Word and element location data:
---

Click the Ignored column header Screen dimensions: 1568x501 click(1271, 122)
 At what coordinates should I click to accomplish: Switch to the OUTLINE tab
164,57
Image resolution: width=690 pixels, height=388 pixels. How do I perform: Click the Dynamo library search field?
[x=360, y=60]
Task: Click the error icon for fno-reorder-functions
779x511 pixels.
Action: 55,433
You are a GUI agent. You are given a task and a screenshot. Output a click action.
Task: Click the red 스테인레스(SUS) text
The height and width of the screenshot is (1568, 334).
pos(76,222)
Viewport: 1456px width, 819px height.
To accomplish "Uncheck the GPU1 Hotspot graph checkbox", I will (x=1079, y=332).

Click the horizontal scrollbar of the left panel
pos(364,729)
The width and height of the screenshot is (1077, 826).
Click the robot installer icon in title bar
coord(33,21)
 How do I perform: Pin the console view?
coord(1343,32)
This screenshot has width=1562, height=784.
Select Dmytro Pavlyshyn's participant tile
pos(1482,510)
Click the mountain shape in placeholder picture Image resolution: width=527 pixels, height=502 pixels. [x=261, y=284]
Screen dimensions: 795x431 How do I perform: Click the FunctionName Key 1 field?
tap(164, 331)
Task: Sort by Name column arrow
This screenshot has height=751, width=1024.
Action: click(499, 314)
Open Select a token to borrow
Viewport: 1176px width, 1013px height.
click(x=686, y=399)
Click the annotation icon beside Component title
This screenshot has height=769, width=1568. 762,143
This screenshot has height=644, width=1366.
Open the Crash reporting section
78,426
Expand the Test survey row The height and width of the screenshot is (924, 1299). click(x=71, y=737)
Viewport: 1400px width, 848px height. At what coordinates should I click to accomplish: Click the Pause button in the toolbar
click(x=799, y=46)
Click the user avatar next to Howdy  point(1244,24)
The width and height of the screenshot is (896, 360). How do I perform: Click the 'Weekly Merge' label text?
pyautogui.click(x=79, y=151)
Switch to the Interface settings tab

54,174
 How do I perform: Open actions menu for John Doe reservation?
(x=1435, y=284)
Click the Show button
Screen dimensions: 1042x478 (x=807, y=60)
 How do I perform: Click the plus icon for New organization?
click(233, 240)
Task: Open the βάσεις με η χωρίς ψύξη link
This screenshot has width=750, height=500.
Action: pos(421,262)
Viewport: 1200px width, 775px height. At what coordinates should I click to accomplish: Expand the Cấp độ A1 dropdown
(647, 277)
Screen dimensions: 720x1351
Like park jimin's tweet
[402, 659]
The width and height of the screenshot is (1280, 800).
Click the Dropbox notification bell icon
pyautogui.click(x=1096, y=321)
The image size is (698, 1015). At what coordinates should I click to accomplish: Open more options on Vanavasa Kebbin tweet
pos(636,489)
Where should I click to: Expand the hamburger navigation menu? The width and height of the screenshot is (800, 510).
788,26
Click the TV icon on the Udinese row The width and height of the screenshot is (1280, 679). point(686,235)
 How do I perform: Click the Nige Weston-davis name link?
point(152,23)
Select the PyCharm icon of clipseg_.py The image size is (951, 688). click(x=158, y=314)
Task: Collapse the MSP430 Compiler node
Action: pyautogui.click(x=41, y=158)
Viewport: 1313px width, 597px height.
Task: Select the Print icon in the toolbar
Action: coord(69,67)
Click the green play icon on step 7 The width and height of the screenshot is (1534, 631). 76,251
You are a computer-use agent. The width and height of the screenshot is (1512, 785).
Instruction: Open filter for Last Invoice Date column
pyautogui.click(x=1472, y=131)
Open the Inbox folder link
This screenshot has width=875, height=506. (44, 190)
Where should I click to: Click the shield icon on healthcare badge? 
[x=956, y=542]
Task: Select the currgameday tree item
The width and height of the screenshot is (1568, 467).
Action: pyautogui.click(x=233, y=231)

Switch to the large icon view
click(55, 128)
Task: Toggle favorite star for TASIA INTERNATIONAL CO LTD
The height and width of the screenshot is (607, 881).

---

• _To be done_: Copy out all of the data above, line for line, with no changes.

• _Final answer_:
Click the Ignored column header Screen dimensions: 1568x501 click(1271, 122)
 At what coordinates should I click to accomplish: Switch to the OUTLINE tab
164,57
Image resolution: width=690 pixels, height=388 pixels. How do I perform: Click the Dynamo library search field?
[x=360, y=60]
Task: Click the error icon for fno-reorder-functions
779x511 pixels.
Action: 55,433
You are a GUI agent. You are given a task and a screenshot. Output a click action.
Task: Click the red 스테인레스(SUS) text
The height and width of the screenshot is (1568, 334).
pos(76,222)
Viewport: 1456px width, 819px height.
To accomplish "Uncheck the GPU1 Hotspot graph checkbox", I will (x=1079, y=332).

Click the horizontal scrollbar of the left panel
pos(364,729)
The width and height of the screenshot is (1077, 826).
Click the robot installer icon in title bar
coord(33,21)
 How do I perform: Pin the console view?
coord(1343,32)
This screenshot has width=1562, height=784.
Select Dmytro Pavlyshyn's participant tile
pos(1482,510)
Click the mountain shape in placeholder picture Image resolution: width=527 pixels, height=502 pixels. [x=261, y=284]
Screen dimensions: 795x431 How do I perform: Click the FunctionName Key 1 field?
tap(164, 331)
Task: Sort by Name column arrow
This screenshot has height=751, width=1024.
Action: click(499, 314)
Open Select a token to borrow
Viewport: 1176px width, 1013px height.
click(x=686, y=399)
Click the annotation icon beside Component title
This screenshot has height=769, width=1568. 762,143
This screenshot has height=644, width=1366.
Open the Crash reporting section
78,426
Expand the Test survey row The height and width of the screenshot is (924, 1299). click(x=71, y=737)
Viewport: 1400px width, 848px height. At what coordinates should I click to accomplish: Click the Pause button in the toolbar
click(x=799, y=46)
Click the user avatar next to Howdy  point(1244,24)
The width and height of the screenshot is (896, 360). How do I perform: Click the 'Weekly Merge' label text?
pyautogui.click(x=79, y=151)
Switch to the Interface settings tab

54,174
 How do I perform: Open actions menu for John Doe reservation?
(x=1435, y=284)
Click the Show button
Screen dimensions: 1042x478 (x=807, y=60)
 How do I perform: Click the plus icon for New organization?
click(233, 240)
Task: Open the βάσεις με η χωρίς ψύξη link
This screenshot has width=750, height=500.
Action: pos(421,262)
Viewport: 1200px width, 775px height. At what coordinates should I click to accomplish: Expand the Cấp độ A1 dropdown
(647, 277)
Screen dimensions: 720x1351
Like park jimin's tweet
[402, 659]
The width and height of the screenshot is (1280, 800).
Click the Dropbox notification bell icon
pyautogui.click(x=1096, y=321)
The image size is (698, 1015). At what coordinates should I click to accomplish: Open more options on Vanavasa Kebbin tweet
pos(636,489)
Where should I click to: Expand the hamburger navigation menu? The width and height of the screenshot is (800, 510).
788,26
Click the TV icon on the Udinese row The width and height of the screenshot is (1280, 679). point(686,235)
 How do I perform: Click the Nige Weston-davis name link?
point(152,23)
Select the PyCharm icon of clipseg_.py The image size is (951, 688). click(x=158, y=314)
Task: Collapse the MSP430 Compiler node
Action: pyautogui.click(x=41, y=158)
Viewport: 1313px width, 597px height.
Task: Select the Print icon in the toolbar
Action: coord(69,67)
Click the green play icon on step 7 The width and height of the screenshot is (1534, 631). 76,251
You are a computer-use agent. The width and height of the screenshot is (1512, 785).
Instruction: Open filter for Last Invoice Date column
pyautogui.click(x=1472, y=131)
Open the Inbox folder link
This screenshot has width=875, height=506. (44, 190)
Where should I click to: Click the shield icon on healthcare badge? 
[x=956, y=542]
Task: Select the currgameday tree item
The width and height of the screenshot is (1568, 467).
Action: pyautogui.click(x=233, y=231)

Switch to the large icon view
click(55, 128)
Task: Toggle favorite star for TASIA INTERNATIONAL CO LTD
The height and width of the screenshot is (607, 881).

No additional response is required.